A Música do Coração (crônica)


Hoje, parei para ouvir música Clássica, momento raro que eu me dou o luxo. Estava ouvindo Chopin e uma lembrança veio, muito nítida, do conservatório onde estudei piano. Foram poucos anos. Era a minha paixão, tocar piano, estudar a linguagem musical... Paixão essa que eu dividia pensando em um menino do segundo ano: Mateus o nome dele. Todas as tardes, depois de ver o treino dos meninos no futebol, ou melhor, de ver o Mateus treinando, eu descia a Riachuelo  e subia a lomba da Duque de Caxias. O conservatório era no meio da rua. Uma portinha estreita estilo português, sempre aberta. Uma escada de madeira escura me levava ao segundo andar onde havia uma porta de ferro preta.
Nesta subida, eu sempre ouvia a música que o aluno do horário anterior tocava com agilidade e perfeição, geralmente Chopin. Ele tocava uma ou duas músicas e eu ficava lá...só ouvindo... pensando nas notas e nas partituras. O som ecoava por todo o lugar, era um momento muito especial. Às vezes dava para até ter uma visão...tipo flashes de futuro, de situações que eu passaria.... nessa época eu nem sabia direito o que era, nunca consegui controlar essas coisas... Logo depois era a minha vez, eu me dirigia a um piano vertical marrom escuro que ficava ao lado de uma janela, por onde a luz entrava.
 Eu passava pelo menino, o aluno que me presenteava todas as aulas com aquelas músicas lindas e eu nem o via, passava reto. Nem um oi, nada. Eu era muito objetiva, ficava só imaginando a senhorinha que eu iria enfrentar para aquecer fazendo escala. Ela não tinha paciência alguma e sempre que eu errava ela me dizia que se fosse há um tempo atrás, ela me daria uma reguada. Eu entendia muito bem a ameaça, sabia que ela estava com vontade de bater na minha mão. Eu ficava com medo, claro! ela ainda usava a tal régua,  feita de madeira, deveria ter uns trinta centímetros, mas para mim parecia um metro. Ela usava a régua para levantar a palma da minha mão, toda a vez que eu a abaixava para pressionar a tecla do piano ou quando eu me distraía pensando no Mateus, e sempre era a mesma ameaça.

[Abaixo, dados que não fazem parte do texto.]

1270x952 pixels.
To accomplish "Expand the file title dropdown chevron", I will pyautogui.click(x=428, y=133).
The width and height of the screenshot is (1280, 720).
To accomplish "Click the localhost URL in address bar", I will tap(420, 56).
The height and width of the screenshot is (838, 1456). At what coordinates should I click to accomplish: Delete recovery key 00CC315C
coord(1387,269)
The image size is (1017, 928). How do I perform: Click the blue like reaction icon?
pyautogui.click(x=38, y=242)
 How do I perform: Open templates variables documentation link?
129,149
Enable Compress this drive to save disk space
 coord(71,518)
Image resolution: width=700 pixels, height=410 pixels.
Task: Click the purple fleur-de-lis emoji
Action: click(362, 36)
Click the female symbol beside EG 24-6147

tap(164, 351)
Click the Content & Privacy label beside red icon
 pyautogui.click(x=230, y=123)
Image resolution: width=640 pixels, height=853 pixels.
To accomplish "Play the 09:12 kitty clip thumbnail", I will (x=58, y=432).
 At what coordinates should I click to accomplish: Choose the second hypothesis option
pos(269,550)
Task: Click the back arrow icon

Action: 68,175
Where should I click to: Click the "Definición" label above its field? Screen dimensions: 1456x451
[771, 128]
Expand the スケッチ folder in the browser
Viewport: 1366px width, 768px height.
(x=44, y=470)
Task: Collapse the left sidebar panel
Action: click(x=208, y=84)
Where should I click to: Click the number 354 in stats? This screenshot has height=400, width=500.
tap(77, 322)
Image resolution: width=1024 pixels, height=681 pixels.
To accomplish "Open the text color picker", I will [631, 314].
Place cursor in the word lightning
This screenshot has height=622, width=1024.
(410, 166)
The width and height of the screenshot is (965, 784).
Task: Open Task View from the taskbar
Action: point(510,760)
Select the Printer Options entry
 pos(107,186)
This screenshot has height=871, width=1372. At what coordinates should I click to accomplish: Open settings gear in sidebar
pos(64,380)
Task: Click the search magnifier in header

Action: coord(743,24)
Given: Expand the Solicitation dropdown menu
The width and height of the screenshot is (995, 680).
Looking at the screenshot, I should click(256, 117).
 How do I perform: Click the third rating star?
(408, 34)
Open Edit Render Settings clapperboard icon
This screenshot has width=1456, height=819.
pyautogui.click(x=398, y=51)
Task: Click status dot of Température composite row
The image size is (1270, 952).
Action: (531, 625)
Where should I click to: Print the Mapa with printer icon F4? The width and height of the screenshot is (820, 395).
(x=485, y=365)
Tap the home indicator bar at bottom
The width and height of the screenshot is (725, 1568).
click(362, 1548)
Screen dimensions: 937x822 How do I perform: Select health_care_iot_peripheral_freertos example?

As vezes ela perdia a paciência e depois da ameaça, se levantava do banquinho e olhava pela janela bufando. Nestes momentos as minhas mãos começavam a suar frio, as notas pulavam da partitura; meu coração do peito. Eu tinha a certeza que de que ela queria mesmo era deixar a marca daquela régua na minha mão.   Depois de algumas escalas eu ia para outra sala, a sala maior para tocar com o maestro um senhorzinho muito alegre, sonhador... 
Uma vez, na passagem de uma sala para outra o menino, aquele aluno da aula anterior; das músicas de Chopin, me entregou uma partitura de I Do It for you, do Bryan Adams (algo que só lembrei hoje enquanto escrevia estas memórias). Ela vinha com dedicatória dele. Depois de entregar aquele papel com notas do coração, baixou a cabeça e foi embora. Era dia dos namorados, e eu por mera distração, não tinha ligado este fato com o presente. Não lembro a minha cara, mas deveria ser de espanto ou algo assim...  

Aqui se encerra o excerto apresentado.